• [Excerpt]:
Hazard and Risk analysis | ZHAW Institut für Angewandte Mathematik und Physik IAMP

The manufacturer must meet all the legal requirements necessary to sell a product on the market. These requirements can differ in their details, depending on the product type, but share the common trait that the manufacturer must be able to present a hazard and risk analysis to prove that their product does not expose either humans or the environment to intolerable risks.

Hazard and risk analyses should be performed as early as in the initial phases of the development process in order to define the product requirements and design in a way that achieves an acceptable level of risk.

These analyses are particularly important for systems critical to safety, in which safety-related requirements naturally assume an essential role.

Along with the classical methods of analysis used by us, such as FMEA or FTA, we conduct research in the area of theoretical system modeling and analysis of complex technological and socio-technological systems.

We will support you in the planning and performance of hazard and risk analyses, directly in concrete projects or by providing targeted training.

Methodological diversity

The risk analysis applies diverse and sometimes long-established methods, which can be used depending on the development phase.

Hazard analyses can already be performed in the early phases of development based on the initial concept. A Preliminary Hazard Analysis (PHA) is recommended here to recognize and evaluate potential hazards caused by the system and to defuse them at this stage by adapting the system design or requiring additional safety measures.

Dangerous system behavior can naturally be triggered by different causes, which in turn enables various risk reduction measures to be defined which can be adapted to these causes. A "top-down" decomposition of the hazards by cause can be carried out, for example, using a Fault Tree Analysis (FTA). This route can be used to specify more detailed risk reduction measures.

The Failure Mode and Effects Analysis (FMEA) can be used if the system design is already known in detail. Starting from the fault modes of the individual system units, an evaluation is performed from the "bottom up" as to how these fault modes affect the overall system. This makes it possible to check, for example, if all potentially hazardous component faults in an electronic circuit are adequately covered by the risk reduction measures.

Along with these conventional methods, a wide range of additional tools are available, such as ETA, HAZOP, HACCP, LOPA, and various methodological variations such as FMECA or FMEDA.This wide variety of methods inevitably leads to many questions: Which of these methods can be beneficially used in which phases of a development process? Which methods can be used solely for purely qualitative analyses and which can also be used for quantitative analyses? How can the results of one method be purposefully refined by other methods?

System-theoretical modeling and analysis

Accidents are typically seen as a chain of individual events where the trigger event is attributed to component failure or human error. Such an approach is still appropriate for many electro-mechanical systems and established methods such as FTA (Fault Tree Analysis), ETA (Event Tree Analysis) and FMEA (Failure Mode and Effect Analysis) are ideally suited to analyze and evaluate any potential undesired behavior of such Systems

Systems-Theoretic Process Analysis (STPA)

• [Recorded information]:
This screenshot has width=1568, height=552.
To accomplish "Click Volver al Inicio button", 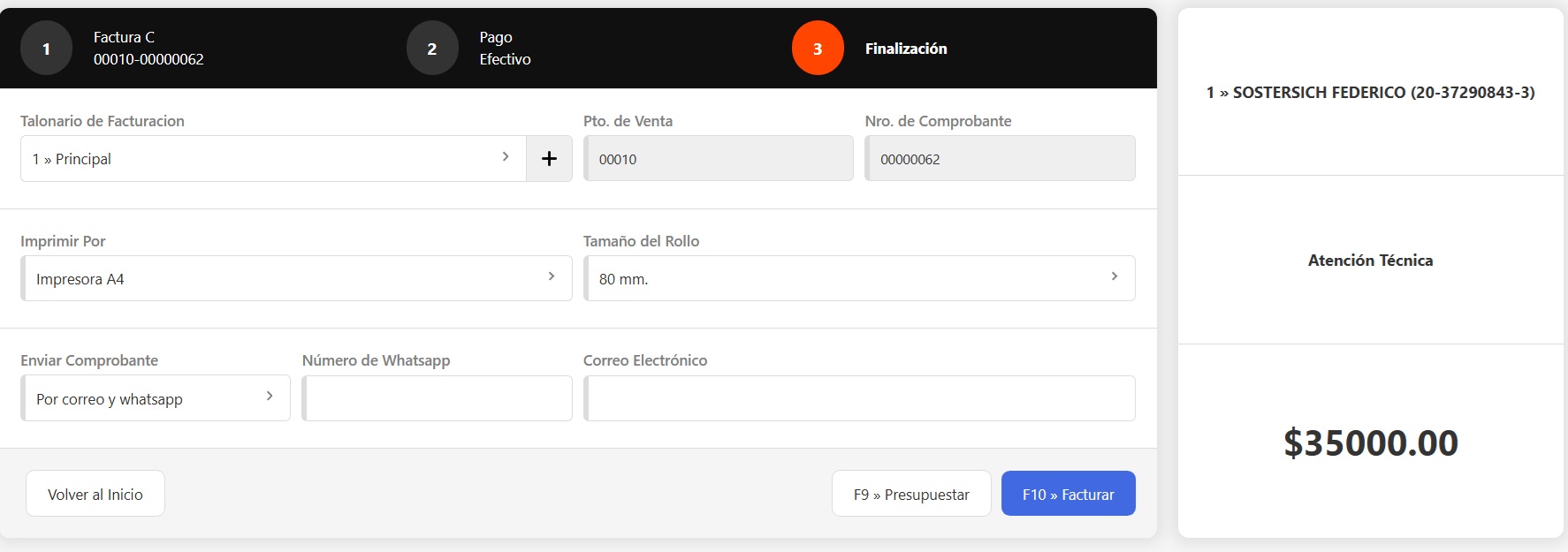I will point(95,494).
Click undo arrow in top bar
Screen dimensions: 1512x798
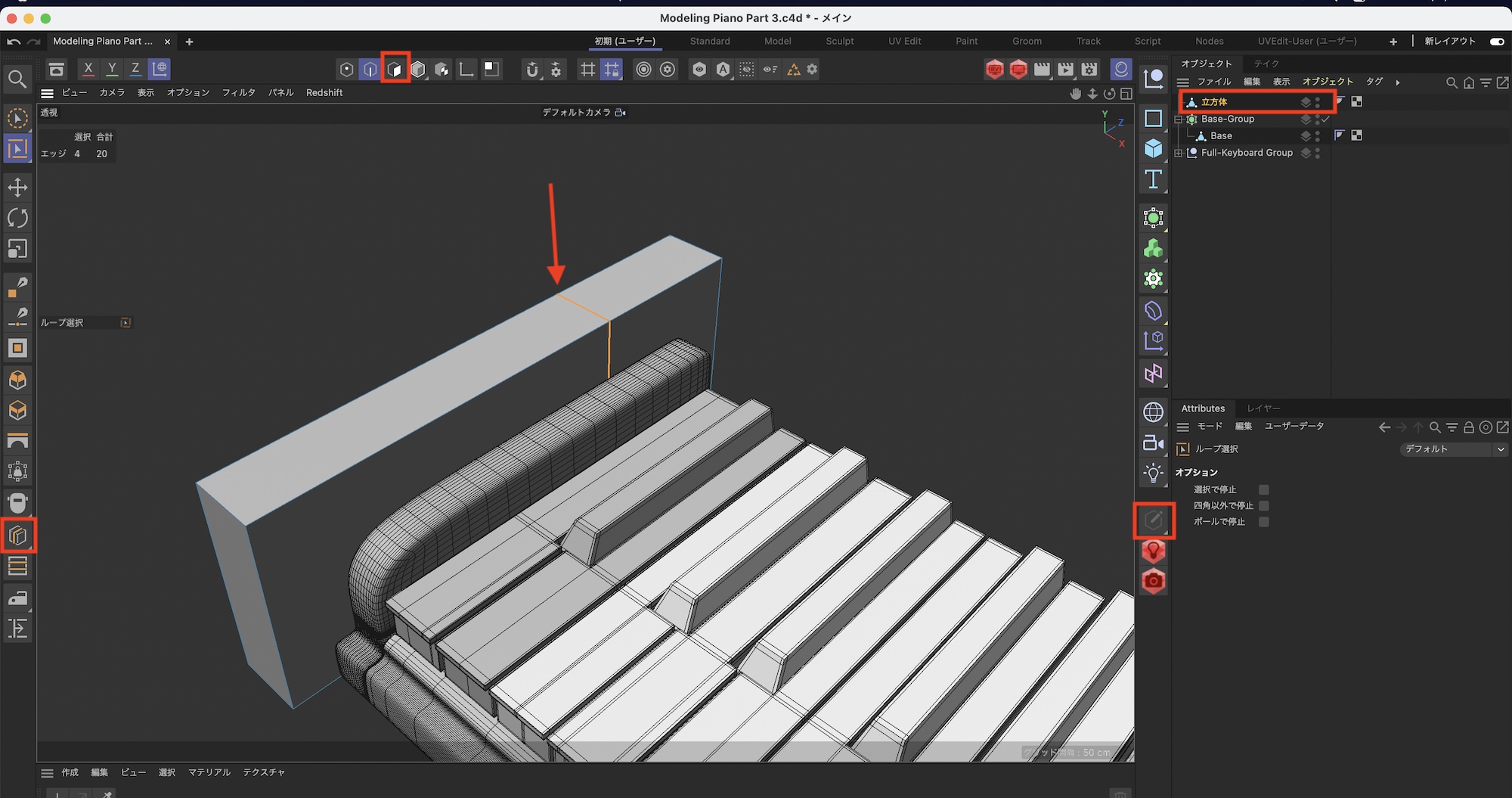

• [Directions]:
A: In the hazard and risk analysis text, reproduce word for word the stretch from "Hazard and risk analyses should" through "level of risk.".
B: According to the hazard and risk analysis text, which analysis is recommended in the early development phases, when only the initial concept exists?
C: Extend the hazard and risk analysis text, picking up after its final heading, "Systems-Theoretic Process Analysis (STPA)".

• [Exercise responses]:
A:
Hazard and risk analyses should be performed as early as in the initial phases of the development process in order to define the product requirements and design in a way that achieves an acceptable level of risk.

B: A Preliminary Hazard Analysis (PHA).

C:
The conventional methods of analysis, however, are not adequate for the analysis of complex, dynamic, and often very strongly software-based systems such as those currently used to control machines and installations. The causes of accidents can no longer be exclusively attributed to component failures and a chain of individual faults; instead, the interaction between properly functioning components (in terms of their specification) and thus the emergent behavior of a system whose individual components don't fail, must be analyzed as a whole.

On the basis of this knowledge, Prof. Nancy Leveson of MIT (Massachusetts Institute of Technology) suggests that the aspect of safety be considered from the viewpoint of system theory. To this end, Prof. Leveson developed an innovative analysis methodology referred to as Systems-Theoretic Process Analysis (STPA).

STPA is a hazard analysis method which investigates safety as an emergent property of a holistically considered socio-technological system. Human actions can also be included in the analysis as well as programmable units. Moreover, STPA is designed as a top-down method and is therefore especially suited to accompany the development process. This makes the Safety Guided Design paradigm tangible.

STPA hierarchical control structure

An example of a hierarchical STPA control structure with two controls, control actions, and feedback channels. This functional representation is the STPA starting Point.

The starting point for STPA is that point referred to as the hierarchical control structure, a representation of the system from a functional aspect, in which the flow of control and information is explicitly represented by the Subsystems.

Every controller in the hierarchical control structure, be it a person or an automated system, bears responsibility for the implementation of certain system tasks and can achieve this by using control actions to exert influence on the lower levels of the hierarchy. The decision about the output of control actions is made on the basis of the controller's process model. Along with the causal connections between system and environment, this process model also includes a representation of the current system status. The system status is updated by responses (feedback) from lower-level controllers or the controlled process itself. If the controller is an automated system, then the process model can consist, for example, of a control algorithm implemented in the software. If, however, the controller is a human such as the operator of a technical system, then its process model is based on its experience in handling the machine and its interpretation of the system standards.

STPA process

The STPA analysis itself is divided into two sub-steps:

STPA Step 1: The goal of the first step is to identify potentially dangerous control actions (unsafe control actions). Such unsafe control actions may already be able to be eliminated by adjustments in the system design.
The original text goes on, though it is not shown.